### Texto aportado
Tras un breve
paréntesis veraniego vuelvo a la vida normal y me encuentro con el asunto
futbolero del “villarato”, con el suicidio de Blesa, más los asuntos de ya hace mucho tiempo, que siguen su
proceso judicial, lento y farragoso, para beneficio de los imputados en la
búsqueda de prescripciones temporales o de pactos con la fiscalía. Sin
olvidarnos del culebrón catalán, cual esperpento en busca de mejor autor. En
definitiva, son los estertores de un sistema que nació brillantemente como
salida de una dictadura y que languidece en su inercia institucional por no
haber modificado su funcionamiento según las pautas que los cambios
sociológicos y demográficos demandaban.

### Tareas
a: Cambia "culebrón" por "serial" y vuelve a escribir el tramo del texto aportado que va de "Tras un breve" a "y demográficos demandaban.".
b: ¿Con qué dos adjetivos califica el texto aportado el proceso judicial de los asuntos de hace mucho tiempo?
El material no hace falta para resolver nada de lo que se pide.

### Material aportado
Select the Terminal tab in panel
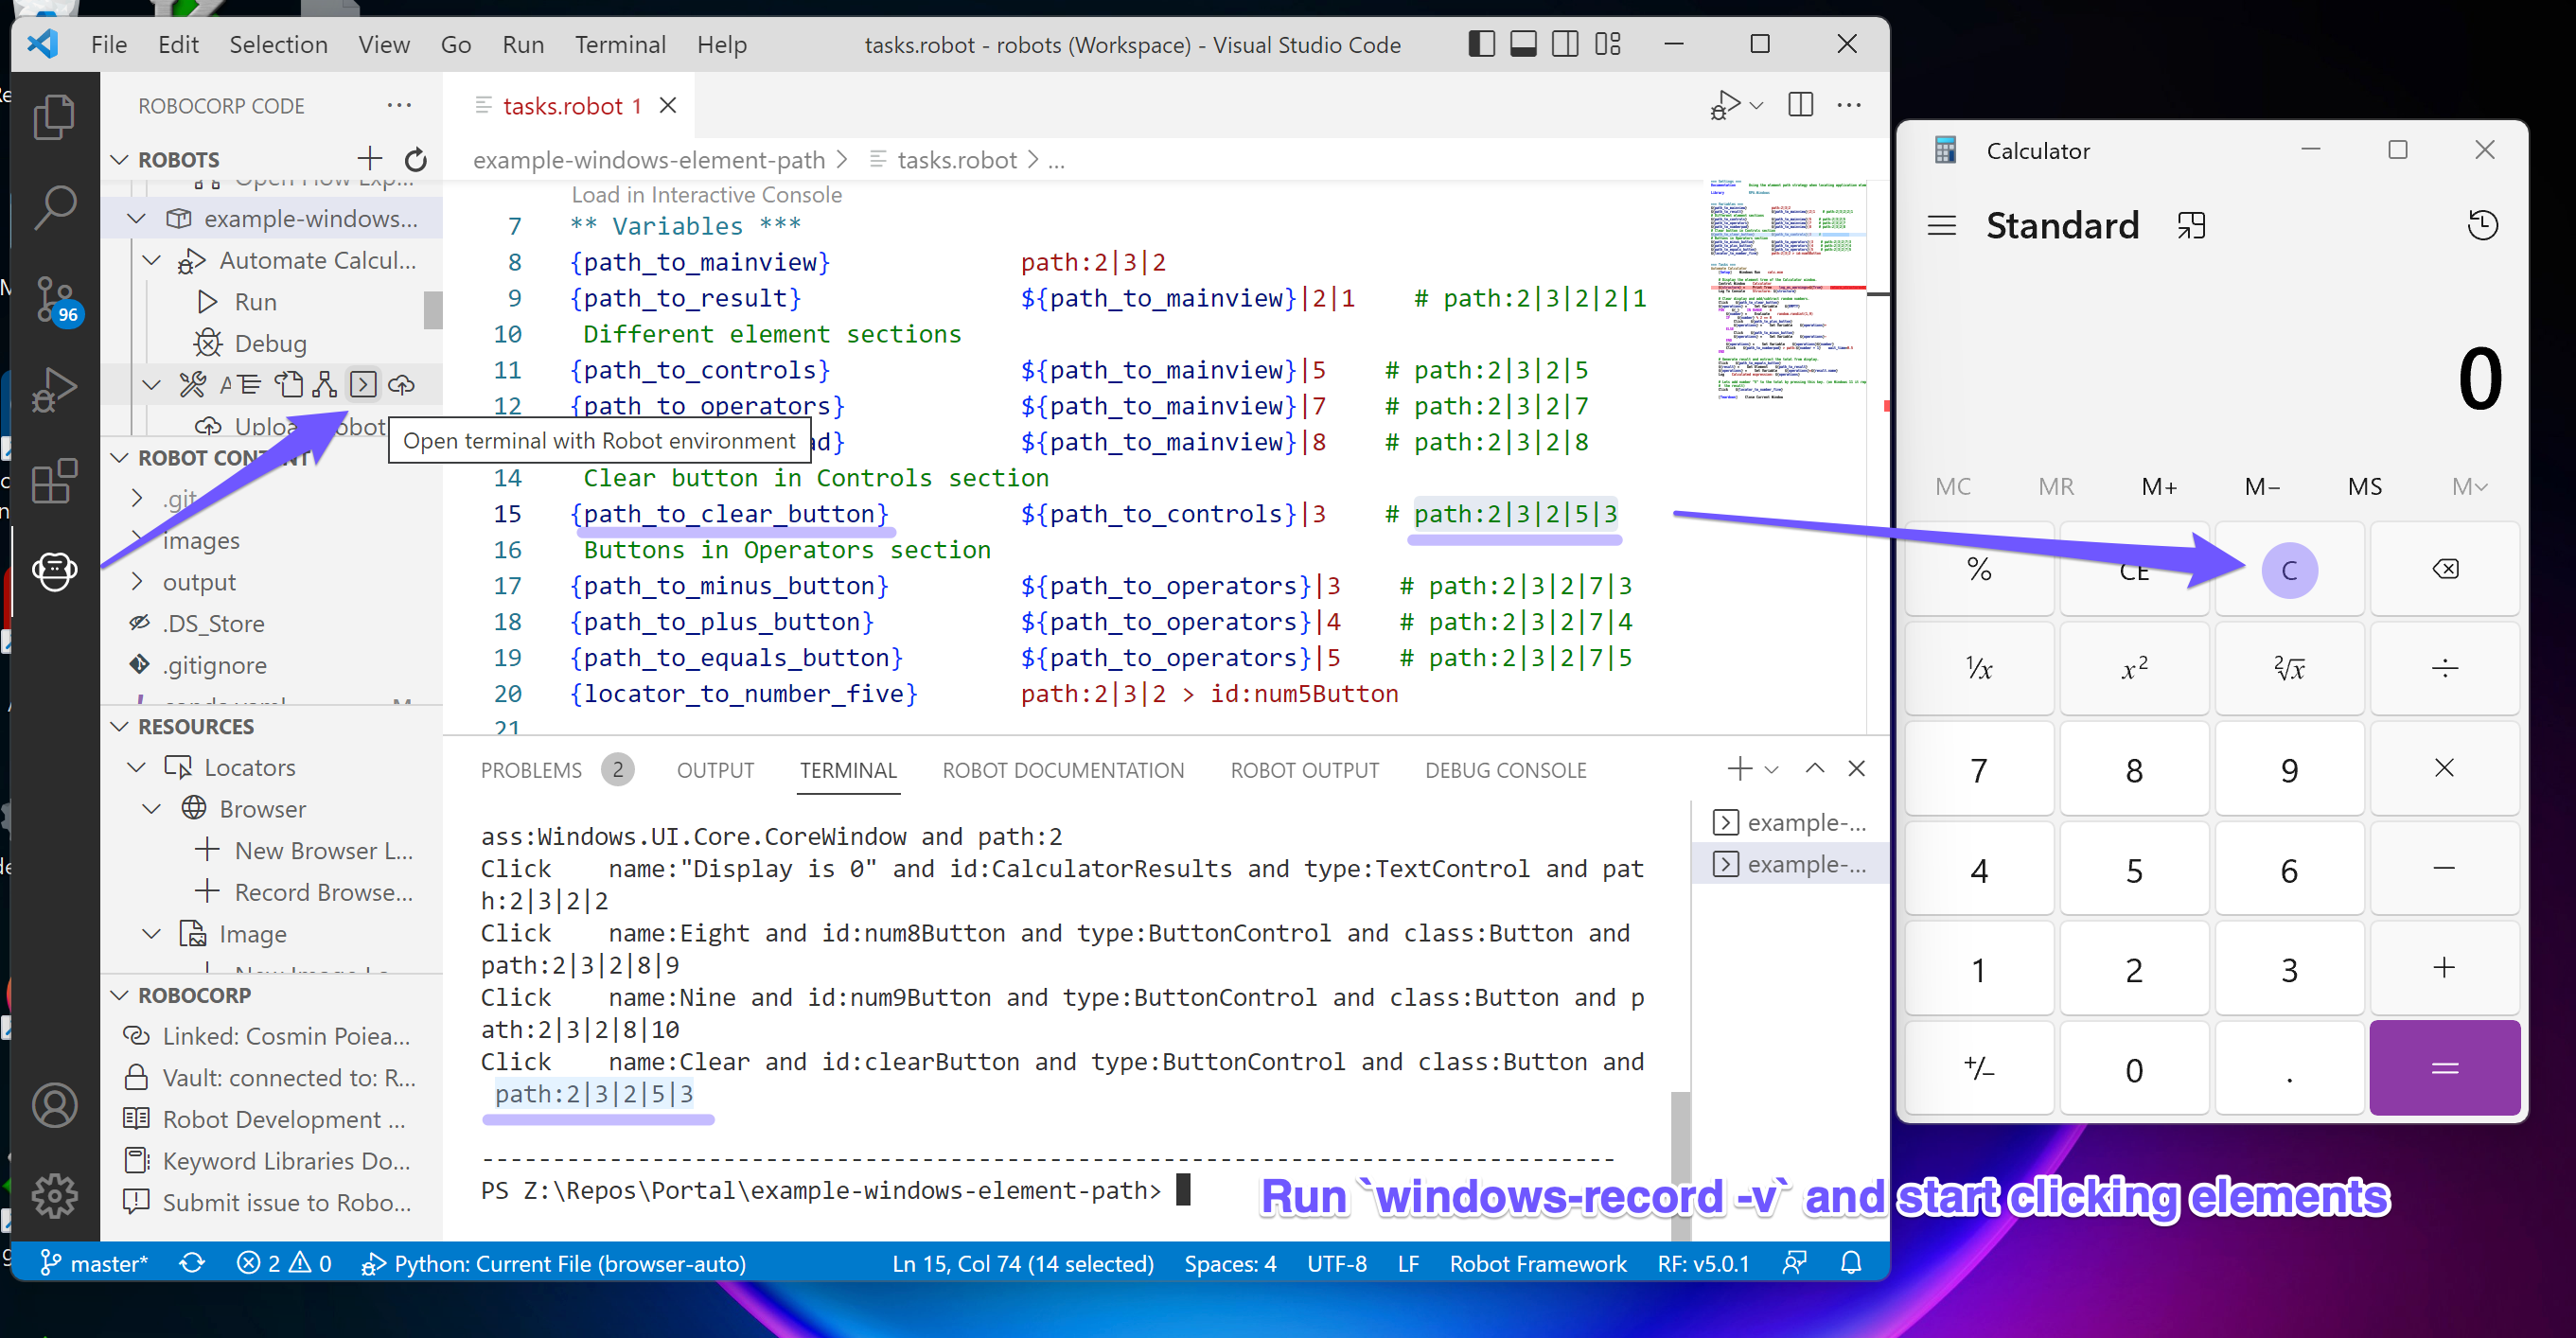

### Respuestas dadas
a:
Tras un breve
paréntesis veraniego vuelvo a la vida normal y me encuentro con el asunto
futbolero del “villarato”, con el suicidio de Blesa, más los asuntos de ya hace mucho tiempo, que siguen su
proceso judicial, lento y farragoso, para beneficio de los imputados en la
búsqueda de prescripciones temporales o de pactos con la fiscalía. Sin
olvidarnos del serial catalán, cual esperpento en busca de mejor autor. En
definitiva, son los estertores de un sistema que nació brillantemente como
salida de una dictadura y que languidece en su inercia institucional por no
haber modificado su funcionamiento según las pautas que los cambios
sociológicos y demográficos demandaban.

b: Lento y farragoso.